There were two humans waiting for him there.

The younger one reminded Wiz a little of the way Danny had looked when they first met, kind of soft and unformed. The other one was a few years older, harder and leaner. He was sitting on one of the control consoles with his legs dangling. Even though he was relaxed, there was something predatory in the way he looked at Wiz.

For a minute no one said anything.

"Uh, hi. I'm Wiz Zumwalt. From Cupertino." His voice was almost lost in the huge room.

"We know who you are," the older one said. He reached behind him, picked up a beer bottle and took a swig. No one made a move to offer Wiz a drink.

"Lurch there is really something," Wiz said brightly.

"He's an early model," the younger one said. "The ones we build now are a lot better."

His companion grinned nastily. "Much better."

"Very impressive."

The silence stretched on.

"I'm Craig Scott," the young one said at last. "This is Mikey Baker."
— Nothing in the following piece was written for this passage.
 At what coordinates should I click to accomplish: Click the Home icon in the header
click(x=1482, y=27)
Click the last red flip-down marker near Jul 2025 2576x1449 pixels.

"Craig talks too much," Mikey said conversationally. "Don't you, Craig?"

Craig wilted.

"Pleased to meet you," Wiz said.

"Yeah?"

Again the silence stretched out.

"Anyway, I thought we should meet, you know, talk."

"So talk."

"You know you upset a lot of people when you showed up."

Mikey smiled. A not at all pleasant smile. "No shit? Well, we're going to upset a lot more people, aren't we Craig?"

"We sure are."

"What are you going to do? What do you want?"

"We're going to build a whole new order," Craig said. "We're going to combine magic and technology into a system that really works for mankind. When we get done things will be better than they have ever been."

"Only you won't be around to see it, man," Mikey said.

"We're going to . . ."

"You talk too much, Craig," Mikey repeated without heat. "Now shut up and let the grownups talk, will you?"

He took another pull on his beer.

"You see, you're squatting on a prime piece of real estate, you and your friends. Now it so happens we need that place. So in just a little while we're going to come over and take it."

Wiz went cold. "Hey look, we can negotiate . . ." But Mikey cut him off with a sharp bark of laughter.

"What's to negotiate?" he said, sliding off the table and stalking over to Wiz. "We're here and you're history." He jammed his face into Wiz's, so close Wiz could see the pores on his skin. "We're gonna get your whole flicking world before we're through, baby, and there's not a damn thing you can do about it."

"The hell there isn't,"Wiz flared back. "Technology doesn't work over there, remember? And we've got magic the likes of which you've never seen."

Mikey smiled. "Wanna bet?"

Then his expression softened. "But maybe you're right. Maybe we should negotiate this thing like adults." He smiled again, a more relaxed, gentle smile. "After all, there's plenty for both of us. Two whole worlds, right?"

"Well . . ." Wiz didn't want to break the moment, but he didn't like the idea of giving away half the World. "I'm not empowered to negotiate directly, but I can take an offer back to the Council of the North."

Mike nodded and his smile grew wider, almost radiant. "Of course. So here's the offer I want you to take back to your Council."

He flicked his hand up and a wave of fire washed over Wiz.

Wiz screamed as the flames hit him. He dropped to his knees and then fell to the floor, the center of a white-hot ball haloed in orange. Thick black smoke roiled off the body and disappeared.

Then the inferno vanished and nothing remained but a tiny blackened thing lying on the laboratory floor.

Craig was white with shock at what his friend had done. "It wasn't him," he said dully. "He wasn't really here after all."

"Shit!" Mikey picked up the charred bit of root and threw it against the wall. "Shit, shit, shit!"